It has to do with what’s called “immutable infrastructure,” as Eric Brewer, Google’s vice president of infrastructure, explained during today’s keynote at GCP NEXT, the developer conference for Google Cloud Platform.
The term refers to infrastructure that remains fixed after deployment. An ordinary switch or router would count as immutable. So do containers, since you don’t change the container itself after deploying it.
Pods — Google’s term for collections of containers — count as immutable, too, Brewer said. Once a pod is in place, it has a stable IP address.
With Google Deployment Manager, available in Kubernetes 1.2, Google has decided to create immutable clusters — “cluster” referring to the collection of nodes that container pods get deployed onto.

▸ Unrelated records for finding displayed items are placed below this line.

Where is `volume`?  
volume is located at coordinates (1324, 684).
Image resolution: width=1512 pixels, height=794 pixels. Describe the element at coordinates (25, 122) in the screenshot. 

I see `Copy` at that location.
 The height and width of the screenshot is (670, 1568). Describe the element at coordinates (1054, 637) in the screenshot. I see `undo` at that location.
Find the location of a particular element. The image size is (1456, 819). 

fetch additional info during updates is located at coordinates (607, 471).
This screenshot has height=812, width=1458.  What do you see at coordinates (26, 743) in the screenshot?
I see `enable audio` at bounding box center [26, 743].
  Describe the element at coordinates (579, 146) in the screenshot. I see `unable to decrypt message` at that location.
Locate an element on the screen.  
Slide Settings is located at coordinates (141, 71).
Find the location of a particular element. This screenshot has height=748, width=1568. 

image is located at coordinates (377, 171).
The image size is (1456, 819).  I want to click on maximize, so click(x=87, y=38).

Google’s infrastructure looks at servers and storage as a “sea of resources,” so the idea here is to create a template for a multinode deployment, Brewer said. To stretch the analogy a little too far: Rather than fish through the sea to gather resources for every cluster, you could grab a copy of the template and have it do the work.
It’s an approach to configuration that would be simpler than using command-line interfaces, which tend to be based on homegrown languages. Moreover, “If I add a new thing I want to configure, I have to add it to the language,” Brewer said.
Scripting is easier than using commands, “but it’s very fragile. We find that if something stops in the middle of an initialization script, now you’re in this weird state” and probably stuck.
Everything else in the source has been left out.